:: Data excerpts ::
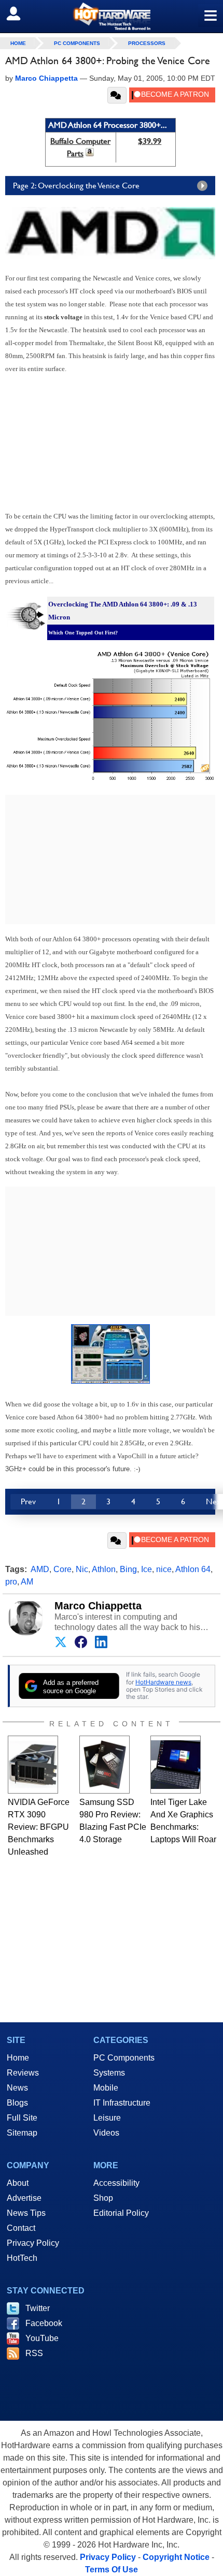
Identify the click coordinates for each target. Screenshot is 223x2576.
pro (11, 1581)
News (17, 2087)
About (18, 2183)
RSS (34, 2353)
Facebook (43, 2323)
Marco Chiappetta (98, 1605)
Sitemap (22, 2132)
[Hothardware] (111, 16)
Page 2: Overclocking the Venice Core (76, 185)
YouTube (42, 2338)
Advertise (24, 2198)
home (18, 43)
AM (27, 1581)
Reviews (23, 2072)
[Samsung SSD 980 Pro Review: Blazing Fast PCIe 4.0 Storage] (104, 1764)
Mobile (105, 2087)
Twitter (37, 2308)
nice (164, 1569)
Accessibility (116, 2183)
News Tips (26, 2213)
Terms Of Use (111, 2569)
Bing (128, 1569)
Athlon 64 (193, 1569)
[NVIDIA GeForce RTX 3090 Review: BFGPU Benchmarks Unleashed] (33, 1764)
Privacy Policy (33, 2243)
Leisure (107, 2117)
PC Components (77, 43)
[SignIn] (20, 13)
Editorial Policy (121, 2213)
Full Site (22, 2117)
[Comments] (117, 95)
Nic (82, 1569)
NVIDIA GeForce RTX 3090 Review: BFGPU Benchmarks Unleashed (38, 1827)
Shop (103, 2198)
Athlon (104, 1569)
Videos (106, 2132)
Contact (21, 2228)
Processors (146, 43)
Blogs (17, 2102)
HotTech (22, 2258)
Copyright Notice (176, 2557)
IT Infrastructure (121, 2102)
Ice (146, 1569)
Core (62, 1569)
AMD (40, 1569)
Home (18, 2057)
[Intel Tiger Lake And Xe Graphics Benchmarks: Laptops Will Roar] (175, 1764)
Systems (109, 2072)
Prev (28, 1501)
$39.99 (149, 141)
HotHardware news (163, 1682)
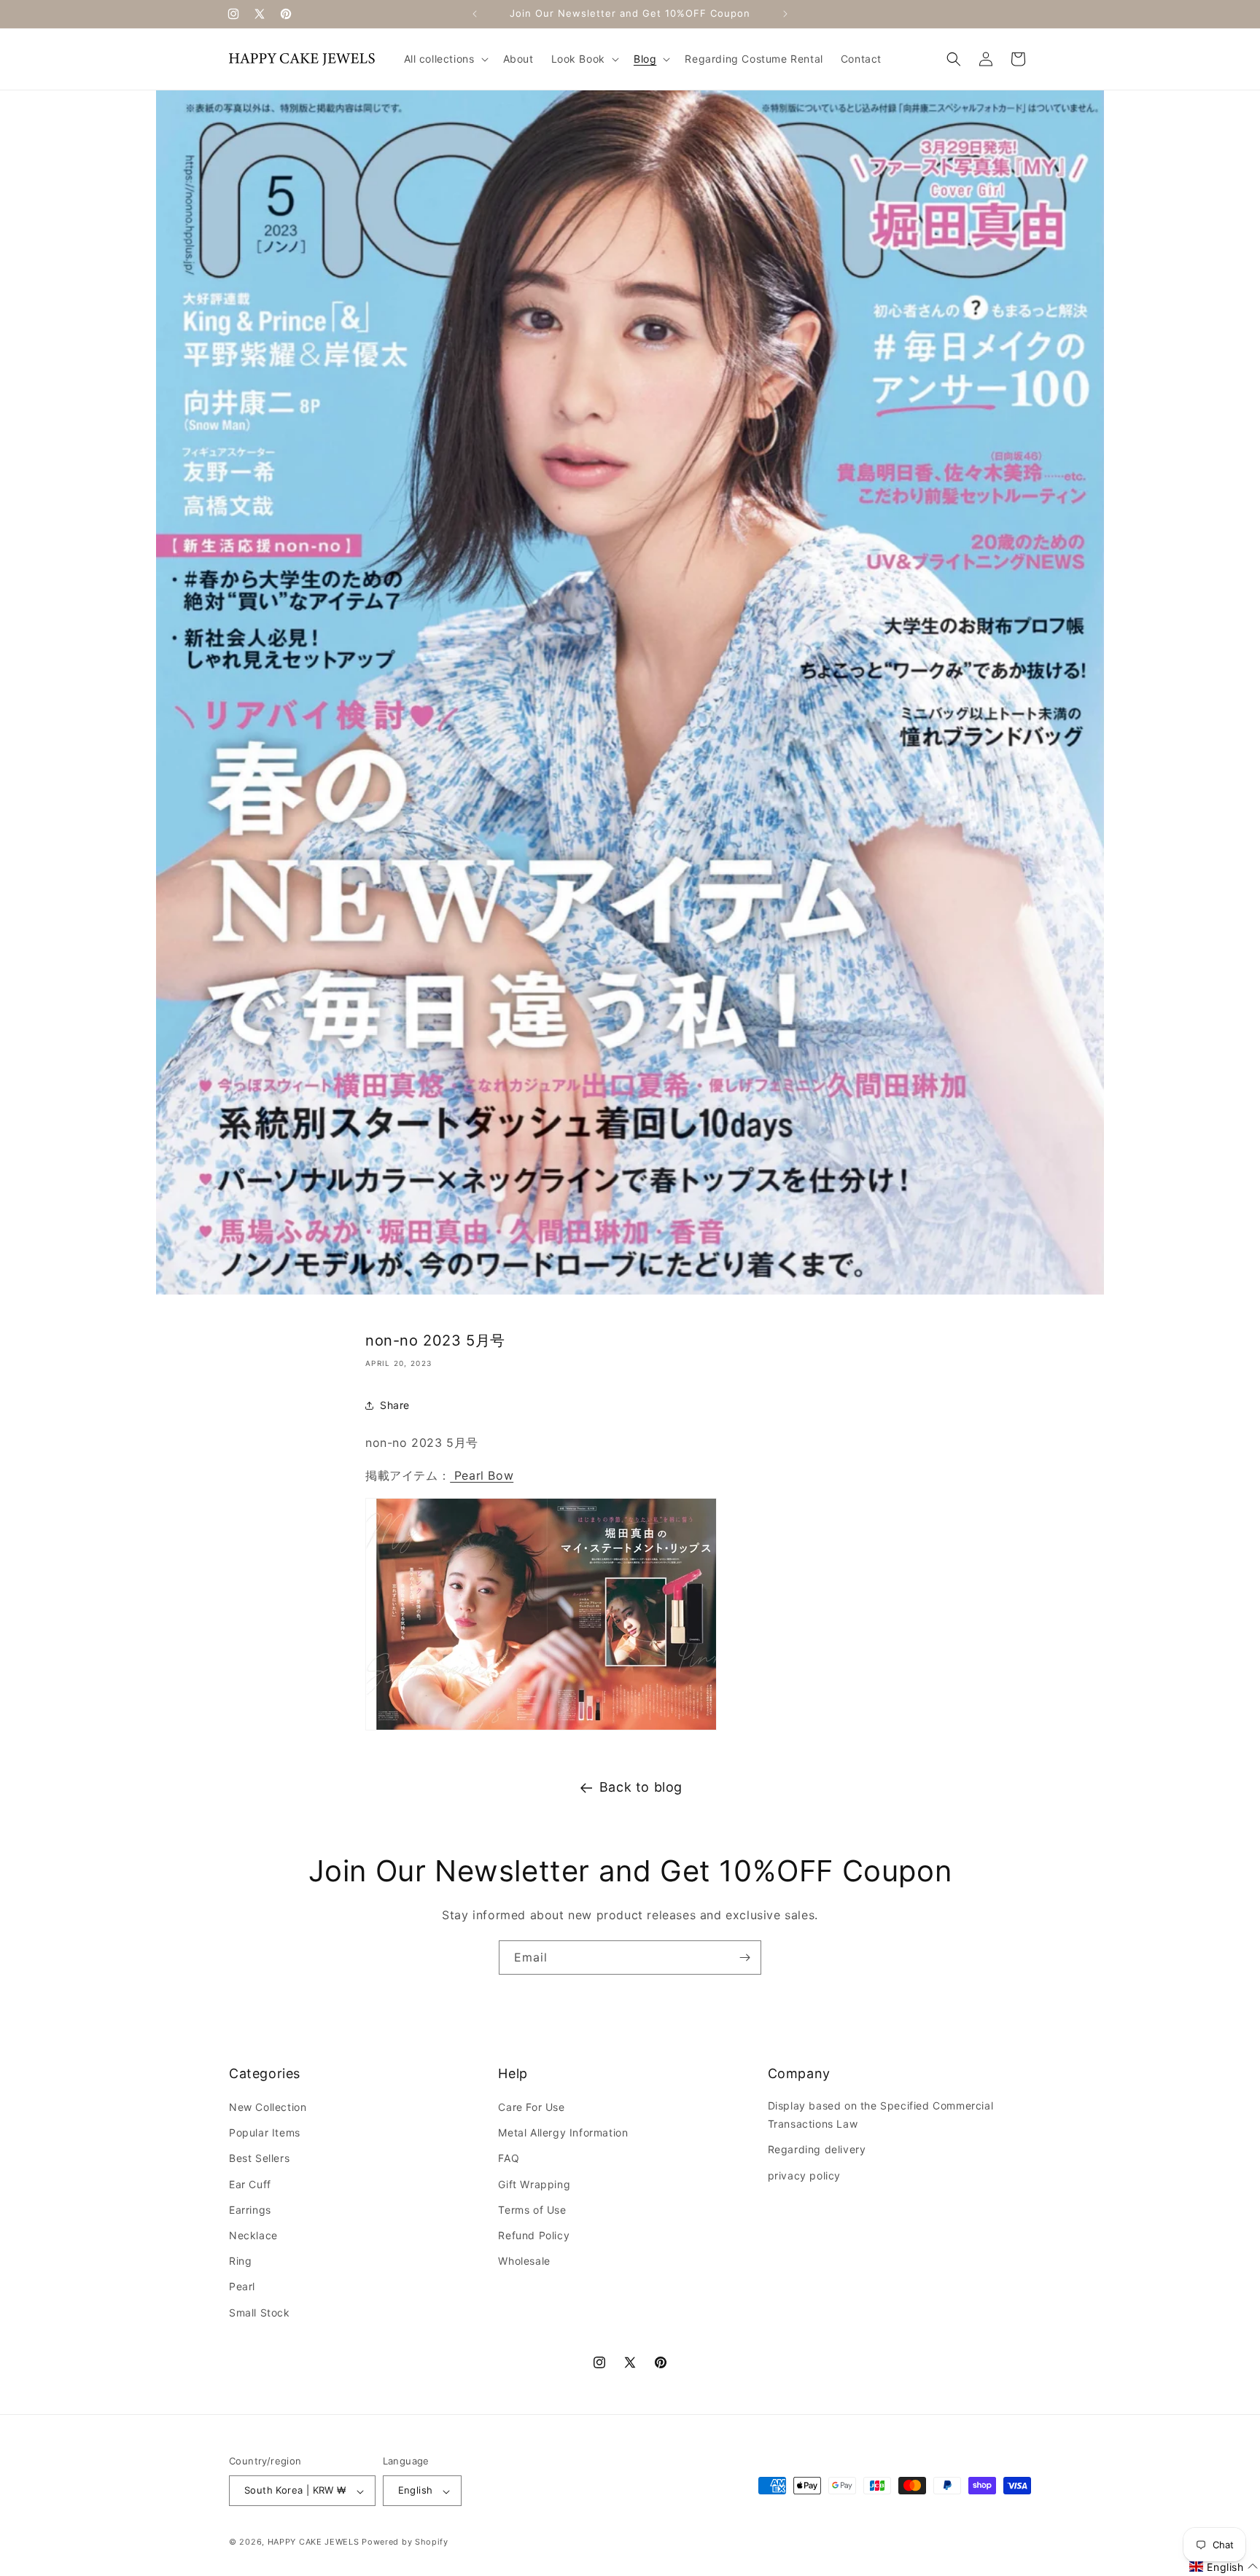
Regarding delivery (817, 2150)
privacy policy (804, 2175)
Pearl (242, 2287)
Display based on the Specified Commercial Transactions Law (881, 2114)
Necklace (253, 2235)
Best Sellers (259, 2158)
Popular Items (264, 2133)
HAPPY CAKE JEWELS (313, 2542)
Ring (240, 2261)
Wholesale (524, 2261)
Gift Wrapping (534, 2184)
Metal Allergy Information (563, 2133)
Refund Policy (533, 2235)
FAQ (508, 2158)
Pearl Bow (481, 1475)
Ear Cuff (250, 2184)
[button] (444, 59)
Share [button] (395, 1405)
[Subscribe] (744, 1957)
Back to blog (640, 1787)
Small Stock (259, 2312)
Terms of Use (532, 2210)
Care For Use (531, 2107)
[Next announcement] (785, 14)
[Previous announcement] (475, 14)
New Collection (267, 2107)
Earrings (250, 2210)
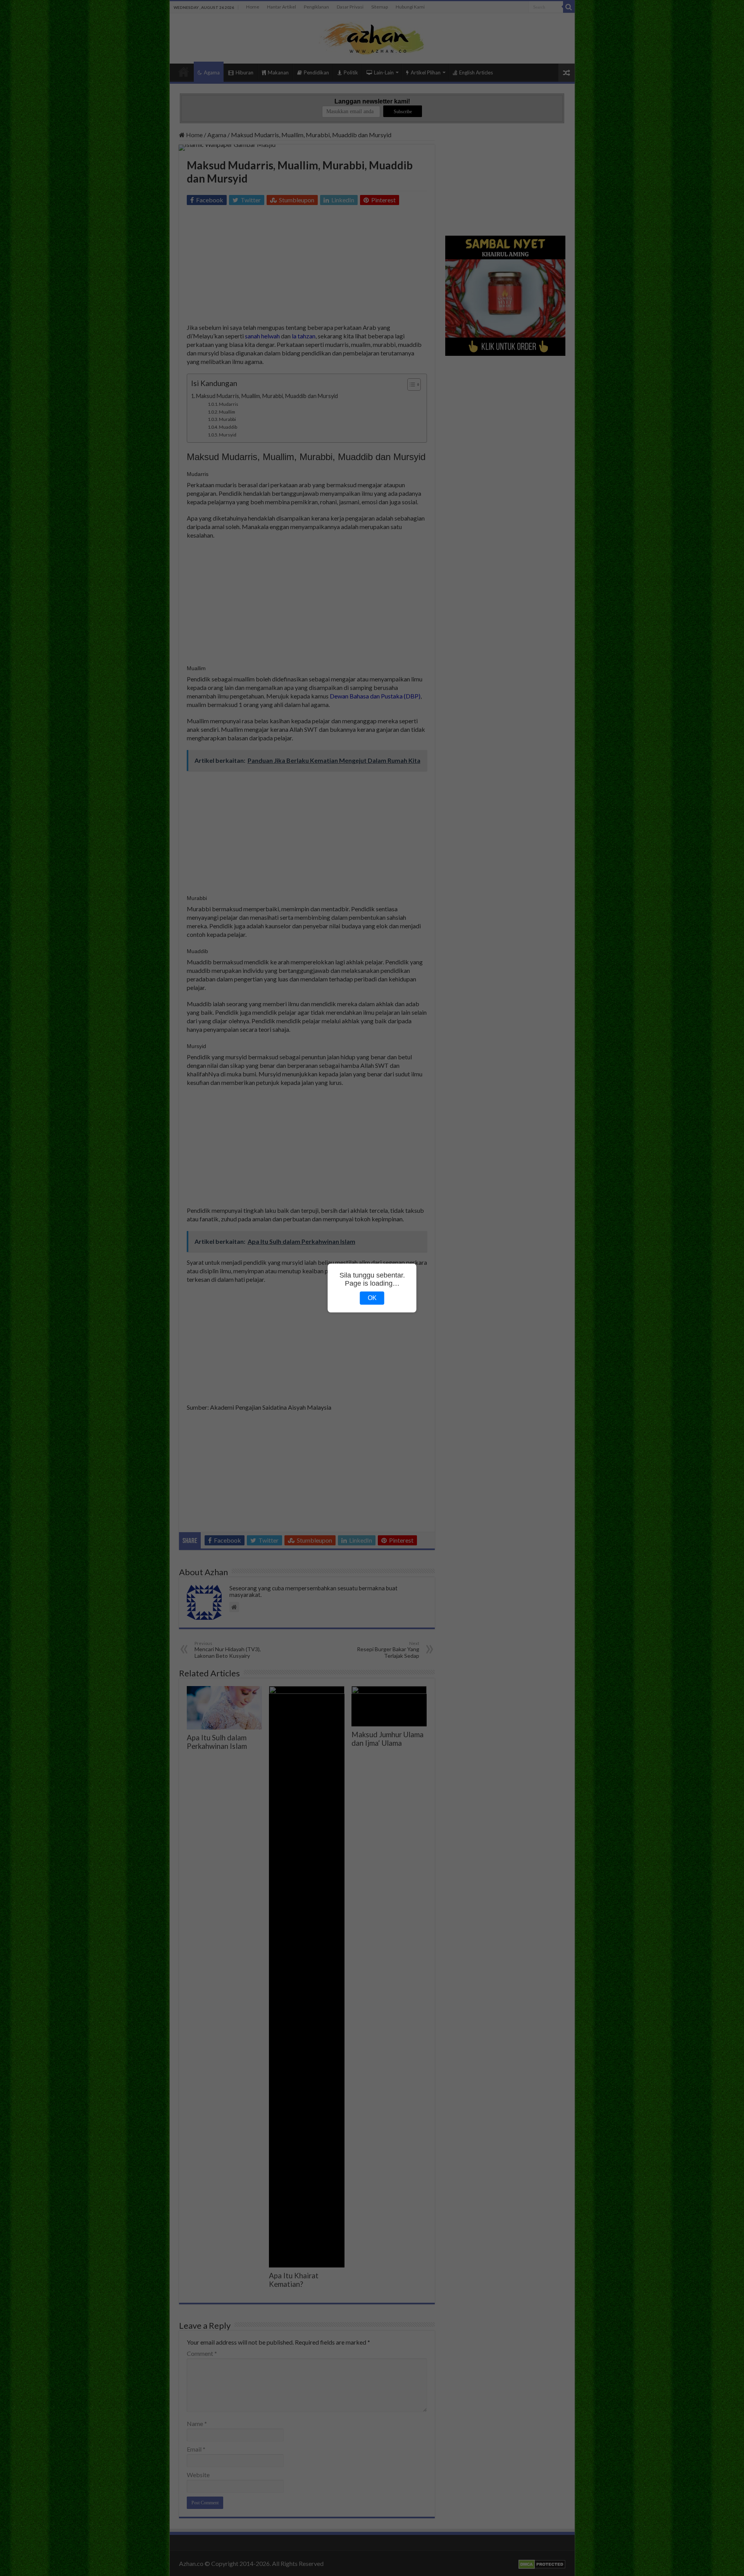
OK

:: Exercise ::
Transcribe all records verbatim and omit each image.

:: Result for this task ::
Identify the click coordinates for each target. Screenshot is 223x2576.
pro (11, 1581)
News (17, 2087)
About (18, 2183)
RSS (34, 2353)
Facebook (43, 2323)
Marco Chiappetta (98, 1605)
Sitemap (22, 2132)
[Hothardware] (111, 16)
Page 2: Overclocking the Venice Core (76, 185)
YouTube (42, 2338)
Advertise (24, 2198)
home (18, 43)
AM (27, 1581)
Reviews (23, 2072)
[Samsung SSD 980 Pro Review: Blazing Fast PCIe 4.0 Storage] (104, 1764)
Mobile (105, 2087)
Twitter (37, 2308)
nice (164, 1569)
Accessibility (116, 2183)
News Tips (26, 2213)
Terms Of Use (111, 2569)
Bing (128, 1569)
Athlon 64 (193, 1569)
[NVIDIA GeForce RTX 3090 Review: BFGPU Benchmarks Unleashed] (33, 1764)
Privacy Policy (33, 2243)
Leisure (107, 2117)
PC Components (77, 43)
[SignIn] (20, 13)
Editorial Policy (121, 2213)
Full Site (22, 2117)
[Comments] (117, 95)
Nic (82, 1569)
NVIDIA GeForce RTX 3090 Review: BFGPU Benchmarks Unleashed (38, 1827)
Shop (103, 2198)
Athlon (104, 1569)
Videos (106, 2132)
Contact (21, 2228)
Processors (146, 43)
Blogs (17, 2102)
HotTech (22, 2258)
Copyright Notice (176, 2557)
IT Infrastructure (121, 2102)
Ice (146, 1569)
Core (62, 1569)
AMD (40, 1569)
Home (18, 2057)
[Intel Tiger Lake And Xe Graphics Benchmarks: Laptops Will Roar] (175, 1764)
Systems (109, 2072)
Prev (28, 1501)
$39.99 (149, 141)
HotHardware news (163, 1682)
Regarding delivery (817, 2150)
privacy policy (804, 2175)
Pearl (242, 2287)
Display based on the Specified Commercial Transactions Law (881, 2114)
Necklace (253, 2235)
Best Sellers (259, 2158)
Popular Items (264, 2133)
HAPPY CAKE JEWELS (313, 2542)
Ring (240, 2261)
Wholesale (524, 2261)
Gift Wrapping (534, 2184)
Metal Allergy Information (563, 2133)
Refund Policy (533, 2235)
FAQ (508, 2158)
Pearl Bow (481, 1475)
Ear Cuff (250, 2184)
[button] (444, 59)
Share [button] (395, 1405)
[Subscribe] (744, 1957)
Back to blog (640, 1787)
Small Stock (259, 2312)
Terms of Use (532, 2210)
Care For Use (531, 2107)
[Next announcement] (785, 14)
[Previous announcement] (475, 14)
New Collection (267, 2107)
Earrings (250, 2210)
OK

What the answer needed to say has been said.